Open ara4n opened 7 years ago
mostly that it means that you can include whitespace in your json responses for readabilty.
However, it then means that receivers would need to handle the PDU as both string-representation and JSON.
No? You could still do it the same way as we do today.
The problem here is that hashes and signatures of messages don't actually represent the messages; they only represent a transform of the messages (canonization). This is a ciphertext malleability. The adversary is sending messages which they did not hash and sign. The expectation is that the verifier will "fix" the adversary's message by hashing it according to the transform. The verifier must then only refer to their corrected message as a valid verified message. This has several practical side-effects:
It increases the attack surface before message verification by requiring a potentially expensive transform, rewriting the message on behalf of the attacker. The honest verifier should have to do as little work as possible on an unverified message, reducing the cost of DoS attempts and other potential exploits in the call tree before verification.
It turns the reception of messages off the socket from a simple zero-copy read to a linear buffer, involving read-only parsing of the JSON to a tree of const char *
pointers (again, write-free, allocate-free, copy-free view of the data) into a whole complication of either rewriting the message or selectively scanning the message with the hashing and signing contexts to skip regions and characters which aren't canonical (if that's even possible without rewriting the message).
For client-server communication, there are reasonable arguments for being liberal in what the server accepts for compatibility, for friendliness to developers of all levels, and there also aren't the same cryptographic necessities. For server-server (federation) communication, I see no reason to ever send or accept a message which isn't unambiguously canonical and instantly verifiable.
There are a smaller number of server implementations than client implementations. It is easier and more realistic to hold tighter expectations without seeing divergence.
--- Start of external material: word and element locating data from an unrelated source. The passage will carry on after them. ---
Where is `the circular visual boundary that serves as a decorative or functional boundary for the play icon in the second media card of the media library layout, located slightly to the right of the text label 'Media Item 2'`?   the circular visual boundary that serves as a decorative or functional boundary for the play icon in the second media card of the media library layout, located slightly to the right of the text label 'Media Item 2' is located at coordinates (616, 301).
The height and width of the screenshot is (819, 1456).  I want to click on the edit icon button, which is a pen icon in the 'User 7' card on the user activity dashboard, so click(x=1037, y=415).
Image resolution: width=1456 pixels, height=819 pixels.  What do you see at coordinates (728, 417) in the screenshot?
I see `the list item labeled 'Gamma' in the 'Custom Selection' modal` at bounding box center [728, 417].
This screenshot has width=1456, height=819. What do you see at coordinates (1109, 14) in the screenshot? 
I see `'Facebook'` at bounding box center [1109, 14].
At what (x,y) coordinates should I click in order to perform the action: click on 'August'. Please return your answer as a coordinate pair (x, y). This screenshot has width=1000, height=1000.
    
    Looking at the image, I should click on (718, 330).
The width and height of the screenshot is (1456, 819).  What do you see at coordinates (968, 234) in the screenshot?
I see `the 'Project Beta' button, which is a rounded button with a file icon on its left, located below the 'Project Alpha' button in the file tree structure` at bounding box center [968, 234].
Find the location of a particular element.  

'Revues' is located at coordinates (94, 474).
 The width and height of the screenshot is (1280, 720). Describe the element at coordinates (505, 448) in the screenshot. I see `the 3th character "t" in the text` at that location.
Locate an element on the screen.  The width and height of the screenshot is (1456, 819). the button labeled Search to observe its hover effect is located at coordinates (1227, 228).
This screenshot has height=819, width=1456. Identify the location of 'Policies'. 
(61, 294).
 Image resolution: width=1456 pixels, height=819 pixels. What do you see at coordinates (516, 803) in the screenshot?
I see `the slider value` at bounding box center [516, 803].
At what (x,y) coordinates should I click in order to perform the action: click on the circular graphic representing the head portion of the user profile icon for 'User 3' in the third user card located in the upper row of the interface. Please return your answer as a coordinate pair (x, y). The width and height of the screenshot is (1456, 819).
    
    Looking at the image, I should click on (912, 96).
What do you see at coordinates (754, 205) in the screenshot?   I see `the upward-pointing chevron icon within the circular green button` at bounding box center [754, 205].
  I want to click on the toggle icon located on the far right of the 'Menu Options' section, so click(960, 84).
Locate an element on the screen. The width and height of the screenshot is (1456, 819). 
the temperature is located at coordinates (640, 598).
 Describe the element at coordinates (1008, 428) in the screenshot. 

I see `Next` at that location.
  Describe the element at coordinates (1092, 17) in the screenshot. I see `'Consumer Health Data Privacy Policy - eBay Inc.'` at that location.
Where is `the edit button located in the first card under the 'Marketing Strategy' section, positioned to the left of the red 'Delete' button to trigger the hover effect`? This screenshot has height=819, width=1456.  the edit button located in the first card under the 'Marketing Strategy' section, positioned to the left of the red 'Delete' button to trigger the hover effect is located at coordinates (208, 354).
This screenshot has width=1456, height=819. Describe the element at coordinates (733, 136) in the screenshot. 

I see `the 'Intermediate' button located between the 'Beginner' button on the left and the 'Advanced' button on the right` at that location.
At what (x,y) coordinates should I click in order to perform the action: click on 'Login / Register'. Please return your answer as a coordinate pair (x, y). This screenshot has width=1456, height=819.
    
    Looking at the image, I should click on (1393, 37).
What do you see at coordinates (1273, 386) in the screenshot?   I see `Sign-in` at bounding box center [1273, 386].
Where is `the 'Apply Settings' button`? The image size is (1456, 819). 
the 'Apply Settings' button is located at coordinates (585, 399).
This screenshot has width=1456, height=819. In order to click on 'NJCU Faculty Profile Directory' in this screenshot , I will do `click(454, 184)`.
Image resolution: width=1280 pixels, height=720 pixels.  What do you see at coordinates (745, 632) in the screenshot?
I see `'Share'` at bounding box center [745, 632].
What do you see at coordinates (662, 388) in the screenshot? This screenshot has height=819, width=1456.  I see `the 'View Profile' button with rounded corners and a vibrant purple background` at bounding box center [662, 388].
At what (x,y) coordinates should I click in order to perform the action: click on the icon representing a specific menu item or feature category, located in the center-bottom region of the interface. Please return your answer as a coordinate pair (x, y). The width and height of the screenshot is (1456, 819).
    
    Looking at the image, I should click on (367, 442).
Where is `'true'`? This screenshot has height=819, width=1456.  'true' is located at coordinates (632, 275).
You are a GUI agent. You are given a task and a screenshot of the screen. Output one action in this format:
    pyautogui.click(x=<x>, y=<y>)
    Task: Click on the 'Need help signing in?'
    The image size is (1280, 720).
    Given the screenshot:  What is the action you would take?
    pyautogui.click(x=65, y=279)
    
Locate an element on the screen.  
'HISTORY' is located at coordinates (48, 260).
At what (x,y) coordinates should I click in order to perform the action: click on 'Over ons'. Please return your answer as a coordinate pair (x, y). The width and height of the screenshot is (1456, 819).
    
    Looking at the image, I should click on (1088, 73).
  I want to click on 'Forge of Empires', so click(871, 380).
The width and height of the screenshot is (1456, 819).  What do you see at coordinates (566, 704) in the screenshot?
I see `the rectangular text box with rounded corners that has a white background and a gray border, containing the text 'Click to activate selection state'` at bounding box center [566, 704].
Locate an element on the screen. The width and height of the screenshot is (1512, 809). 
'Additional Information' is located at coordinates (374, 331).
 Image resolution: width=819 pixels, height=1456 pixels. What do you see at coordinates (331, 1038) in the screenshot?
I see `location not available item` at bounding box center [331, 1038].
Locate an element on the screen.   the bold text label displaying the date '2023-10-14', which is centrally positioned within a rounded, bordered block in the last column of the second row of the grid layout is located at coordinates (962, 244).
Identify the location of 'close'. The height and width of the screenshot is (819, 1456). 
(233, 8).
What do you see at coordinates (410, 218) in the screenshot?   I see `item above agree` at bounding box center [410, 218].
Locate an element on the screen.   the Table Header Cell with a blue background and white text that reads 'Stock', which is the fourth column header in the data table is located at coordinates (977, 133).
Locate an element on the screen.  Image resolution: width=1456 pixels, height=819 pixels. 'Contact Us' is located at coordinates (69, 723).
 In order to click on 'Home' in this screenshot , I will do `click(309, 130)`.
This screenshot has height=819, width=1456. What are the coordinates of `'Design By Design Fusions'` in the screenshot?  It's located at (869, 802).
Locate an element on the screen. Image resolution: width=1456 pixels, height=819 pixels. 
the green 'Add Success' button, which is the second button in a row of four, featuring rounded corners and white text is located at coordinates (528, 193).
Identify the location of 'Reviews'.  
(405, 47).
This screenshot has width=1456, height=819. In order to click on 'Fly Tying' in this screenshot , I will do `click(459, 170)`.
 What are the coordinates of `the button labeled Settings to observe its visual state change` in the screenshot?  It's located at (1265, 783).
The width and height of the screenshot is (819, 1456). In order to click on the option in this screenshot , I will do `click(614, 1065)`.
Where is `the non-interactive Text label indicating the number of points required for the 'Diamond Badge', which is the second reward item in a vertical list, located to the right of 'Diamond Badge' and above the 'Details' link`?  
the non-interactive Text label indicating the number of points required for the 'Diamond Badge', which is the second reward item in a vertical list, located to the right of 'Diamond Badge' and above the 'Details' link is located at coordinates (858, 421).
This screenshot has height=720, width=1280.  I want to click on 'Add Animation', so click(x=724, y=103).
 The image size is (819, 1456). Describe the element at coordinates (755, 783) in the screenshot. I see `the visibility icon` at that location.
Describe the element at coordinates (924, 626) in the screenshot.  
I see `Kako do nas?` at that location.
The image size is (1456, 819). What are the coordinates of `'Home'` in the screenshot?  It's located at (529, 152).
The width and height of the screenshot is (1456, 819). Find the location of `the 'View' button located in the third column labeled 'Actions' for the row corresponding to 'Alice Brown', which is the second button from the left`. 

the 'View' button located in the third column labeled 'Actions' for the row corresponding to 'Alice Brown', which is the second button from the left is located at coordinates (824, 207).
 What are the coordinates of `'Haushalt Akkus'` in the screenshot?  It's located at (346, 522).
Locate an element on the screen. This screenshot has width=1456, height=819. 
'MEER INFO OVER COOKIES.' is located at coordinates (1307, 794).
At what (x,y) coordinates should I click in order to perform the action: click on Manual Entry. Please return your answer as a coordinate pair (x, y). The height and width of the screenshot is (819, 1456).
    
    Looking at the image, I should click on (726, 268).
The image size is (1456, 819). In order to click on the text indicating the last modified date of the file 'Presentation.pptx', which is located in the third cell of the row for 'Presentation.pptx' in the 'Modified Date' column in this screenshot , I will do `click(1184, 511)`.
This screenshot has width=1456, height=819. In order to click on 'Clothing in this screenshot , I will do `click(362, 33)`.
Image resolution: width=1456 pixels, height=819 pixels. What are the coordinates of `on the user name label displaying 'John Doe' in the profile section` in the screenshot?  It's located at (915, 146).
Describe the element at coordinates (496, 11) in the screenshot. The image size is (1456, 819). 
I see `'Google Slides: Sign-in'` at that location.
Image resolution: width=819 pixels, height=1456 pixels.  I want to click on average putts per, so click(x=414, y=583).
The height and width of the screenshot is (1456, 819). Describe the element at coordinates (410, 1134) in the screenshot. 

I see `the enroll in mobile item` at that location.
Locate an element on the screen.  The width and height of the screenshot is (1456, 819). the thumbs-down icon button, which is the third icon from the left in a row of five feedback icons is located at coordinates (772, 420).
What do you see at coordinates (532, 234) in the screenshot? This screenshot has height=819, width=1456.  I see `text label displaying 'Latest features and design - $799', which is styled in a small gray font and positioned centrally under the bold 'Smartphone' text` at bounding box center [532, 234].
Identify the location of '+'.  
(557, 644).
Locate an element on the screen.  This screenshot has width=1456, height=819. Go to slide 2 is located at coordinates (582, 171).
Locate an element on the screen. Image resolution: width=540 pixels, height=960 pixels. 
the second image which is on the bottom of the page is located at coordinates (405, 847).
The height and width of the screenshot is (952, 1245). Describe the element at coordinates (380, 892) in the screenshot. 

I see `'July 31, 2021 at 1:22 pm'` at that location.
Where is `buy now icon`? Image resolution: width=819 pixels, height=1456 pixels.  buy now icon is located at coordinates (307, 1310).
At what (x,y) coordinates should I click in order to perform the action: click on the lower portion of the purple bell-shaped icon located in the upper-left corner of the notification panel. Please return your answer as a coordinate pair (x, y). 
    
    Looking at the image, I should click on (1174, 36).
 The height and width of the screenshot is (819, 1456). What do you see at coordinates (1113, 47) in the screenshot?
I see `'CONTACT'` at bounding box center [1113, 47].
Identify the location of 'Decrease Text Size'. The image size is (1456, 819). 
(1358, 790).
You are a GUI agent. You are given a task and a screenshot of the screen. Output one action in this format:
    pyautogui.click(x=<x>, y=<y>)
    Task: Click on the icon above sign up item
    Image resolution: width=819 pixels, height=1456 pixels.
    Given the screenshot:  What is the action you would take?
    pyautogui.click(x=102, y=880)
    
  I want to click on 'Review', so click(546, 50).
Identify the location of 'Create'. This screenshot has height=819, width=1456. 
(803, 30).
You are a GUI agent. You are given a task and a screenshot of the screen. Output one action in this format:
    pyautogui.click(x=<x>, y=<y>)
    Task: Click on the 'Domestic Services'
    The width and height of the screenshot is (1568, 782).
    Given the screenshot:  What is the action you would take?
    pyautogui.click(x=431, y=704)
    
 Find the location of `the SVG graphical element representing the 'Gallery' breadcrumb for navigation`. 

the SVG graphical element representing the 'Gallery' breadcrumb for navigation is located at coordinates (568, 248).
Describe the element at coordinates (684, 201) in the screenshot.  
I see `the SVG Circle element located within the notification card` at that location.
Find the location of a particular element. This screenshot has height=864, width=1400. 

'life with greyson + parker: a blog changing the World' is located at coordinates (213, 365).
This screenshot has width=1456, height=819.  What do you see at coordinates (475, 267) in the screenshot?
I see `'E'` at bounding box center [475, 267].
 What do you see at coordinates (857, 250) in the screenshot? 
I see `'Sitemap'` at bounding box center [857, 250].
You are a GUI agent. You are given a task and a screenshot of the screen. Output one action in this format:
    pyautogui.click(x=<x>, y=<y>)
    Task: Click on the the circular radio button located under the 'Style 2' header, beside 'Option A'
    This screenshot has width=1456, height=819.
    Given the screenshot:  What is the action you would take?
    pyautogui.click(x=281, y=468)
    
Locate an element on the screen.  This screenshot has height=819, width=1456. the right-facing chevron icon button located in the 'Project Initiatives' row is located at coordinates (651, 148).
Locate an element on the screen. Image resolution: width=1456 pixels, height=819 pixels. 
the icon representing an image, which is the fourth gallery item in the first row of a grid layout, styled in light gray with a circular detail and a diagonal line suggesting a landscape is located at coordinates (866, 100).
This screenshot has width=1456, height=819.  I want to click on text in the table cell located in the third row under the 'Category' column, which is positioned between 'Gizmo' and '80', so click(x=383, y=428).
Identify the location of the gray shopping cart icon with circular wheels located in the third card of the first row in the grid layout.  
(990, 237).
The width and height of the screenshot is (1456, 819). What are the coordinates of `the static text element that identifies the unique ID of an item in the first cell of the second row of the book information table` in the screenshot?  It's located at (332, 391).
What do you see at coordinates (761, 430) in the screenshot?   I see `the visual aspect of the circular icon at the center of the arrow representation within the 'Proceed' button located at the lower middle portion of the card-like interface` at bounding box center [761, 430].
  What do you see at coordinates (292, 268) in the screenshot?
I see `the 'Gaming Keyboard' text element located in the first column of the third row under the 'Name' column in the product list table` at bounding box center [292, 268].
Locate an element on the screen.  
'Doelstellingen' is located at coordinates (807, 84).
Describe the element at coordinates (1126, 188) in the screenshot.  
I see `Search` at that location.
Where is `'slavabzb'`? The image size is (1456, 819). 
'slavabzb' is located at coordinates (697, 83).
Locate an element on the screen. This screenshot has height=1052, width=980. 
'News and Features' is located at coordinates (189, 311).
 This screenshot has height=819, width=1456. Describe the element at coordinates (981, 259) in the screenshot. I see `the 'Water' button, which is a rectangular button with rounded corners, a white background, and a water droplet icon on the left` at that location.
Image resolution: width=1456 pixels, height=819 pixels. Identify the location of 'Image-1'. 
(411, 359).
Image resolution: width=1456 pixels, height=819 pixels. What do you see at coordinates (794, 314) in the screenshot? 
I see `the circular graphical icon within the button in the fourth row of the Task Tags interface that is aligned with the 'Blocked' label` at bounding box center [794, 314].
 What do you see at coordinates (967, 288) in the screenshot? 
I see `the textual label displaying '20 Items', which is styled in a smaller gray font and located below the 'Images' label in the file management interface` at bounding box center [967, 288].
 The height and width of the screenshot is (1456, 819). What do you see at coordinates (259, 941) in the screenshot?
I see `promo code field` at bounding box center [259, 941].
Server implementations have a higher expectation for expertise than client implementations: It is reasonable to accept a little more of a difficult threshold for correctness to be met than with a client. Readability is not as important. The payloads are still human-readable JSON. Server authors are more used to this jumble than client authors...
Federation protocol should err with this point on the side of optimization rather than compatibility. A homeserver with many users might spend resources on matters of compatibility with some of its clients some of the time during their occasional interactions; two homeservers with many users each conveying many messages back and forth to each other shouldn't have to over and over for all messages all the time.
@erikjohnston this may be relevant to your interests
This is kind of all true, but it's hard to get worked up over either the cpu overhead of parsing and re-encoding the json (generally I'd expect the cryptographic verification to dominate, though I haven't checked), or the attack surface thereof (if your json parser is insecure, then you're comprehensively stuffed anyway).
In any case, the verification algorithm requires more than reparsing: you also have to strip the existing signatures and redact the event. Which takes zero-copy implementations off the table (or at least requires some very custom parsing).
All that being said: I do see the point. There are good arguments for requiring that the federation APIs use canonical json.
This is kind of all true, but it's hard to get worked up over either the cpu overhead of parsing and re-encoding the json
But these things do get me worked up because ultimately a matrix server is a message passing device and we want to pass as many messages as possible, like any other network router.
I'd expect the cryptographic verification to dominate
Verification is dominated by hashing and io is slowed when you have to stop hashing because you hit some non-canonical sequence like an escaped /
in a string which you have to skip and start hashing again after... Something like that will throw a wrench into the pipeline for tight loop of hardware accelerated streaming instructions for SHA which expect aligned 64 byte blocks.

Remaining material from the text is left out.